1) Recognition: Taylor drew on Jessica Benjamin's analysis that recognition allows the self to realize its agency. By implication, then, the refusal to recognize is also a refusal to affirm agency. Taylor argued that feminist memoirs present these moments of recognition - achieved or refused- as pivotal. She used the example of Audre Lorde's writing about a black librarian's refusal to meet her eyes. When we are not seen, or refuse to be seen, by those in the position to see us most fully, there is a rejection which feminist memoir writes of as betrayal.
She notes that these writings are highly romanticized. The intensity of friendships are like epic romances. Taylor described these friendships as training for monogamy. Memoirs of betrayal evoke the language of heartbreak and sexual jealousy to describe the ending of a friendship, or being displaced for another girl (or worse) a boyfriend. She read some examples and also mentioned the phenomenon of giving and taking back pieces of jewellry of the "best friends forever" type.

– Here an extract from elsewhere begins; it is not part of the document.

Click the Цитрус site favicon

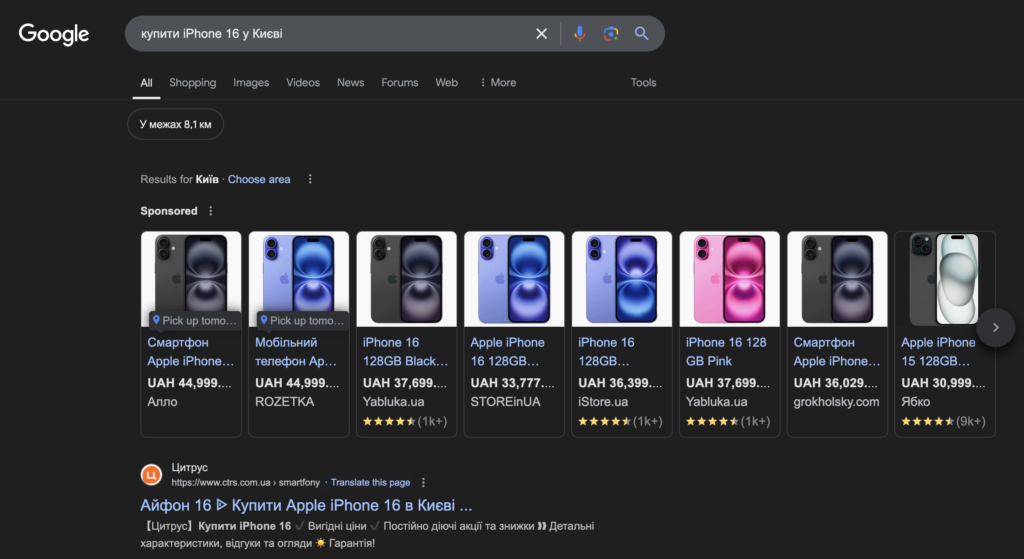151,474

I know my own friendships with particular women have been difficult precisely because they feel like sexual relationships, even though they were never sexual, perhaps because they were so intimate and intense. It may be that their lack of sexual expression is what gives them their ongoing power to me. I sometimes wonder if certain friends would have been so inflential for me if I'd just gotten it out of my system with a quick fuck.

Perhaps this is in part where my assumption that beautiful women are evil comes from; the connection between attraction and rejection. Of course some of it comes from also having had such vehement arguments with such hot women. Is it a sexual displacement? Perhaps. Yet they were also terribly wrong, and it's hard to ignore that.

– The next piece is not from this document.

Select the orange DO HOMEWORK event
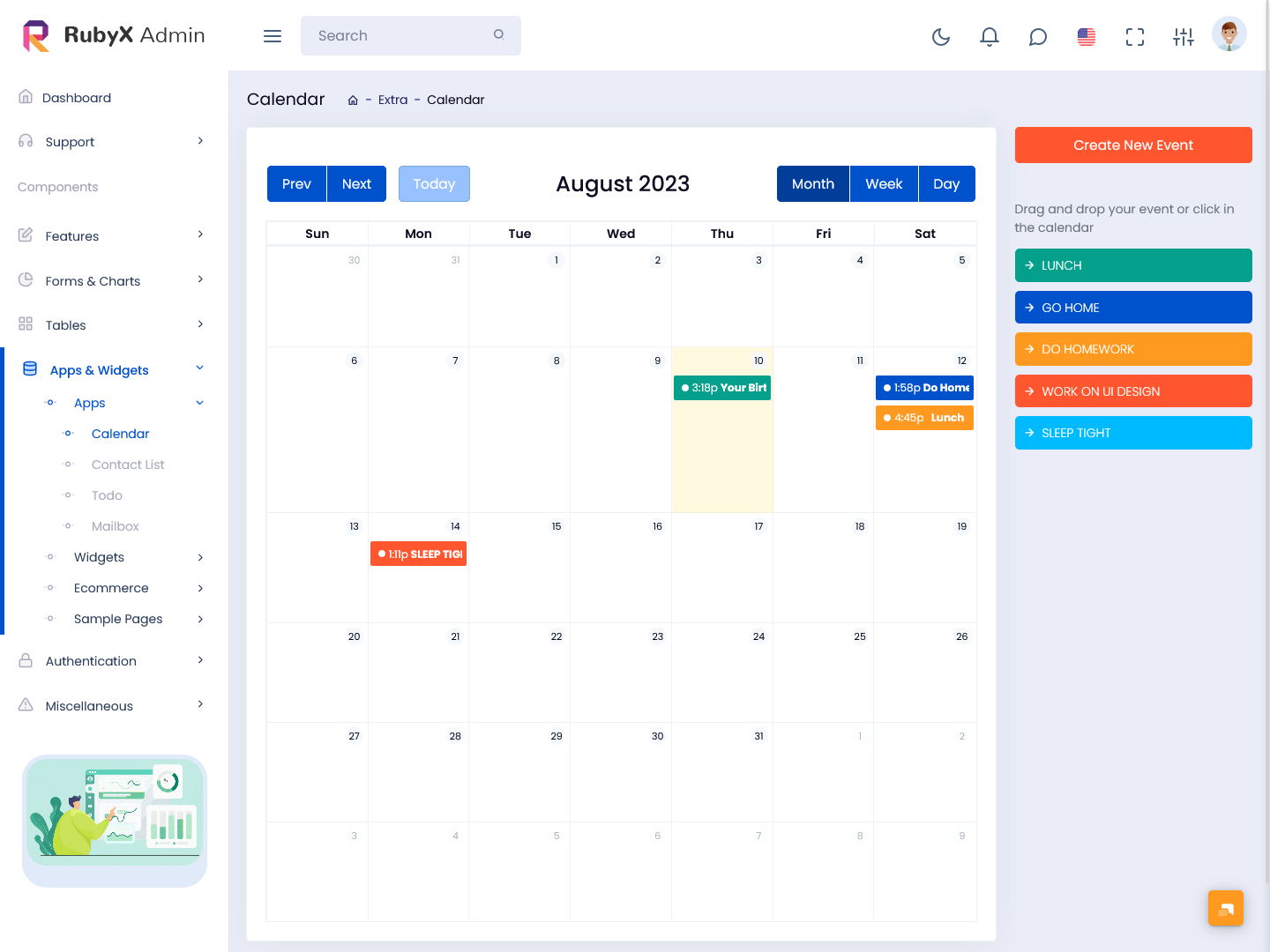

2) Communality: Taylor noted that displays of rejection and humiliation take place in public, and are highly dramatic.
It brought to mind a dozen of the cruelties I've seen women inflict on other women since elementary school. It also made me think of all those girl gang/women in prison movies, and their similarity to living in women's residence.

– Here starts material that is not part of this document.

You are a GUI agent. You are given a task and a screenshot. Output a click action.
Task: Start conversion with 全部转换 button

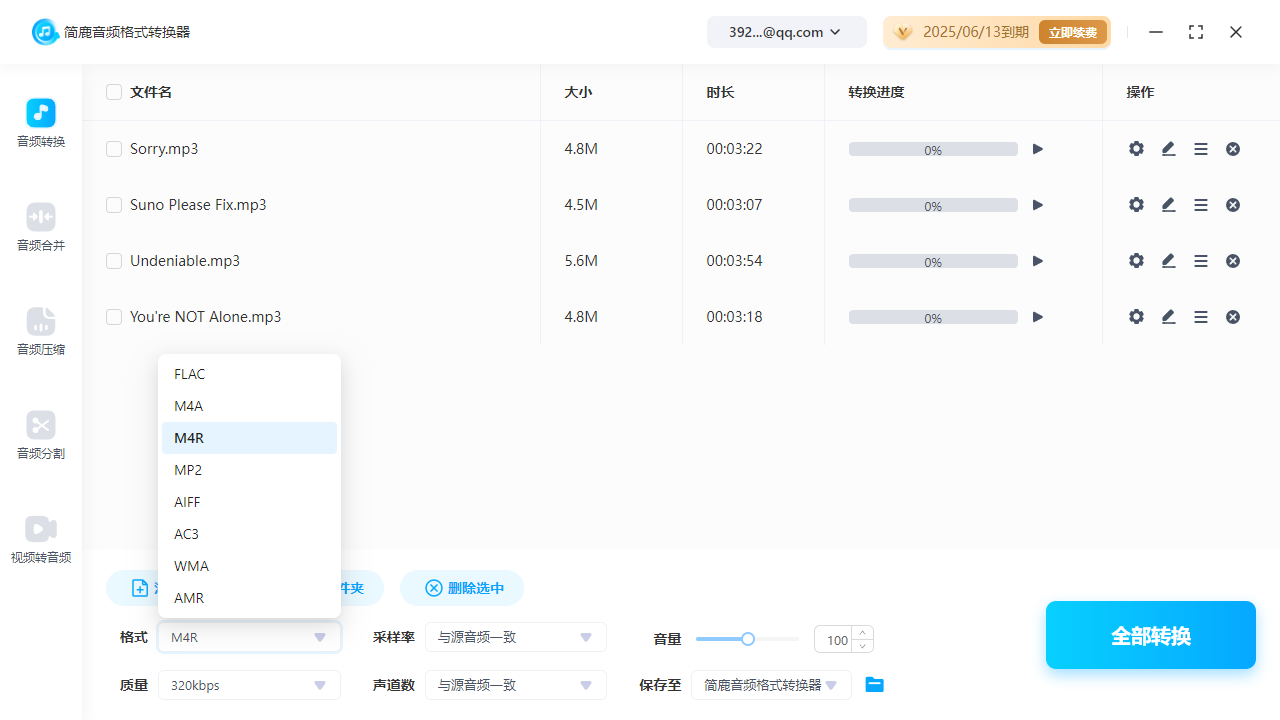[1150, 635]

Taylor noted the memoirs often tell about the difference between friendship in private and friendship in public, and the "I'll be your best friend but we can never be seen together" theme recurrs.
I see both the danger and the protection offered by a public arena. In some cases the public setting merely exaggerates the shame and embarrassment, and the tormentor's delight. Yet sometimes, when I sense the tormentor would rather have their actions secret (whether domestic violence or a series of cutting emails), I find the public venue provides witness, if not protection itself.
3) Surviving: Taylor noted that having survived these betrayals and rejections is taken as a source of pride and treated as feminist capital, or, as a right to sing the blues.
Some of my own experiences with Dyke March or Sapphismo have left me feeling as if I've survived a war or a series of political purges. I don't know how others view this kind of experience, but it has left me with a sense of maturity and having "come of age." I think this is tied to the public nature of these erotic cruelties. Rather than the solidarity Rich wanted to see in women's friendship, we seem to have settled for a solidarity of survivorship. I know that it seem easier to bond with women over our shared cruelty at the hands of other women than over our shared love of women, which often seems particular or indefinable.
Taylor speculates that the cruelty directed toward other women originates in anger at oppression redirected. This seems possible to me - I've often noted that we seem to lash out at one another when we can't or won't lash out at the real source of our frustration.
So... the problem of recognition leads to efforts to dominate within public space. I'm not sure where we go with that. Maybe the check-in portion of support groups is in part an effort to diffuse that by enabling recoignition. Yet as I found in the Monday Night Lesbian group, even this can be ineffective as recognition, since so often people see what they want to see.